Fanna laughed. "Yes, there are others. Many of the souls you will meet here are Helpers. Others are Healing, like yourself. This is a hospital of dreams, we like to say."

"Do I get to go back?" I asked. "My life—"

"You will go back before you know it. Your life out there in the waking world is already better because the things that made it hurt are either gone or fading away. A lot of the things we worry about, including the pain in our past, is just weather."

"Weather?"

"Weather, Rosemary. Think of it as weather or not.
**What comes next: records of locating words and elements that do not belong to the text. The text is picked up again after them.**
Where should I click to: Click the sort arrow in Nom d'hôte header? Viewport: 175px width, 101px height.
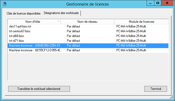pyautogui.click(x=58, y=21)
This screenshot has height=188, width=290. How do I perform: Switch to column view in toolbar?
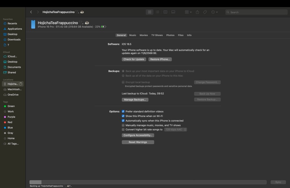(165, 12)
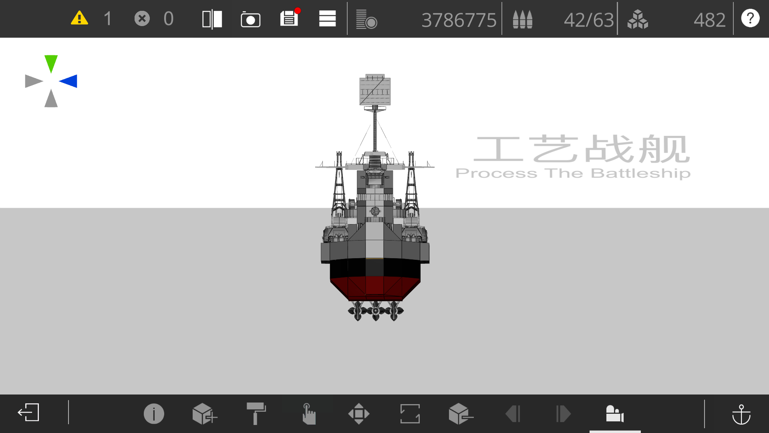The height and width of the screenshot is (433, 769).
Task: Click the error count X icon
Action: tap(142, 18)
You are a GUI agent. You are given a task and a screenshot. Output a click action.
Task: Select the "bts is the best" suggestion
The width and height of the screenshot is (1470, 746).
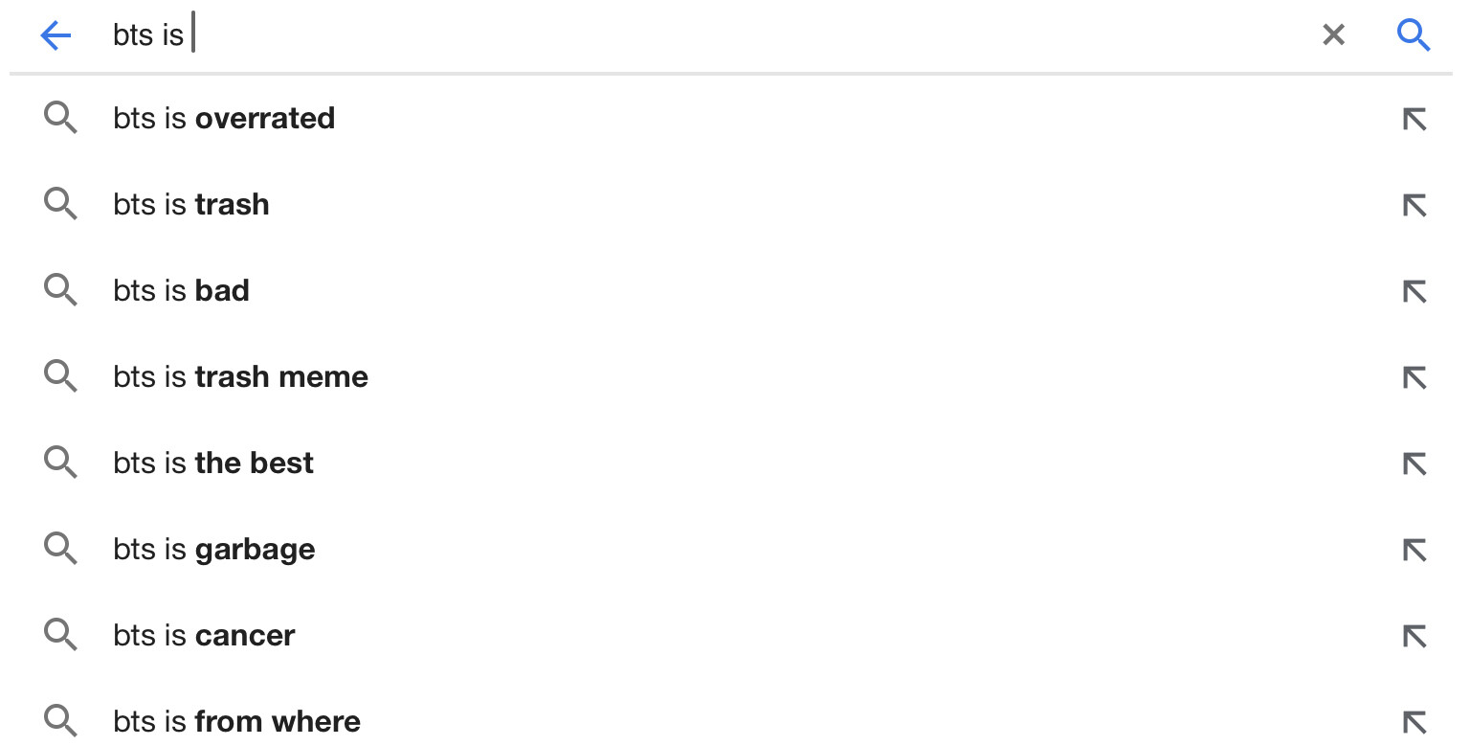click(213, 463)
We can choose to live under a cloud of bad memories, or we can choose not to. That's whether or not. Think of it this way. Memories are no different than dreams. They exist only in your head. So if you are asking—how can this be happening? Is this real? Think about it: your memories, including some very bad ones, are just like dreams in your head. Here in the dream hospital, we fix all that. When you grow into your new self, you will be able to control your feelings. You'll be able to blow your pain and sadness away, as the wind blows clouds away over the mountain tops, never to return. Did you know that clouds are mostly made of water, Rosemary?"

I had to smile. I'm not so dumb. "I know that." Why didn't I think of things like this to say?

"Clouds are made mostly of tears, Rosemary. You know what else is in clouds? Particles of dust and dirt. Think of shaking your pillow out, and all those icky mites fly away. When the sun comes out and shines her warm light into those gray old clouds, or even the big puffy white ones that are actually the most watery and tearful, filled with dust and must, that's when all the rain falls, that's when all the tears fall like they just did with you, and next thing you know, you are smiling with the sun herself."

"I thought the sun is a guy," I said.

"The sun is sometimes a guy and sometimes a woman," Fanna said. "It's all about mythology. These dreams are all about mythology. I can tell you this. In every culture there has ever been, the sun and the moon are opposite genders. For the Germans and the Japanese, for example, the sun is a woman and the moon is a guy. For most modern cultures, the sun is a guy and that lovely orb lighting the night sky is a mysterious beauty like the Mona Lisa in the painting."